The absence of governmental budget and job cadres threatens to close the only active governmental hospital in the city of Al-Dhalea which operates via a support from World Health Organization according to the hospital manager who was previously interviewed by “South24 Center”. Patients in Hadramout face many problems, prominent of which are the monopoly of the expensive private sector and the weak infrastructure and manpower.

Moreover, the health sector in Shabwa governorate in South Yemen faces a shortage in equipment, competence and medical preparations. This pushes many people in the governorate to travel to the nearby governorate or to abroad to receive treatment. The situation in Al-Mahra is not much different as monitored in a field report by “South24 Center” last June.

People in Abyan suffer from the lack of medical services, especially in the rural areas. According to health officials in the governorate who spoke to “South24 Center”, Abyan has not witnessed any improvement in the health sector during PLC’s era”.

Moreover, Socotra Governorate lacks medical infrastructure, emergency services, obstetrics, and gynecology and child nutrition services. In September 2021, a report issued by the World Bank talked about the number of health problems in the Southern archipelago near the Gulf of Aden.


In spite of the relative improvement in the regular payment of military salaries over recent months, the salary file is still away from drastic solutions in South Yemen amid humanitarian suffering which is aggravated by the price hikes of food and basic commodities and the collapse of the economy.

The average government salary of soldiers is less than 60 US dollars (The number increases according to the military rank). The teachers’ salaries don’t exceed 70$ in the best case. During the last two years, the non-payment of the military sector salaries was over 7 months a year before being stabilized in mid 2022 after the formation of PLC. 

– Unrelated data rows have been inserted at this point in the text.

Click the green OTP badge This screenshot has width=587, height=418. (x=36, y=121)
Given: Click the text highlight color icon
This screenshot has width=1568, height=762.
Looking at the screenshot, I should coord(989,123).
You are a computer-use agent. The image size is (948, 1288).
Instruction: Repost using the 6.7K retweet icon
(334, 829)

On the other hand, teachers face harsh conditions due to the low purchasing power of their salaries. This has led to a wave of sporadic turmoil which continued till last September before the Syndicate of Teachers in Aden declared ending the strike amid promises of increasing salaries and improving the conditions of teachers.

During a TV interview on December 19th, PLC’s Chairman Rashad Al-Alimi warned that the Yemeni government may face a shortfall regarding paying salaries as of this month because the halt of oil production due to the Houthi attacks against oil ports in Hadramout and Shabwa. [3]

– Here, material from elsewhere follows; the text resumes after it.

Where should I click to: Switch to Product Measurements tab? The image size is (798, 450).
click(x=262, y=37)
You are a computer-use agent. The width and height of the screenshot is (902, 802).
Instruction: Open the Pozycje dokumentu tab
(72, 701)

Later, during a virtual meeting with the PLC members, the council confirmed its commitment via the continuation of the economic and financial reforms and paying the employees’ salaries. 


It is worth mentioning that many other files are related to people’s living conditions which have not been so far solved by PLC. This includes the collapse of the local currency which impacted all levels. The Yemeni riyal witnessed a big improvement concurrently with the establishment of PLC and the announcement of a Saudi-Emirati grant that later turned into a deposit with a total value of 2 billion dollars in order to strengthen the Central Bank. 

This improvement-the numerical one only, lasted for 45 days without any impact on the prices of food and different commodities. 

On November 23rd, the Yemeni government announced that it received 11 billion Emirati dirhams from the Saudi-Emirati deposit to the Central Bank following months of negotiations and meetings between the leadership of the Central Bank of Yemen and officials in Saudi Arabia and the UAE. [4]

Furthermore, an agreement was signed in November to receive a billion dollar from the Saudi-Emirati grant between the Yemeni government and the Arab Monetary Fund as a technical body. [5]

Economic expert Moustafa Nasr told "South24 Center": "Despite the Central Bank’s announcement that all the requirements and requirements of the Saudi-Emirati financial deposit have been met as well as the meeting between Al-Alimi and the bank's leadership on July 13th three days after the Eid Al-Adha speech which confirmed the fulfillment of the requirements, the deposit has not so far arrived".

With the latest Houthi military escalation against the oil ports in South Yemen and the halt of oil production, the service and economic files will apparently increase and accumulate in front of PLC without reaching solutions.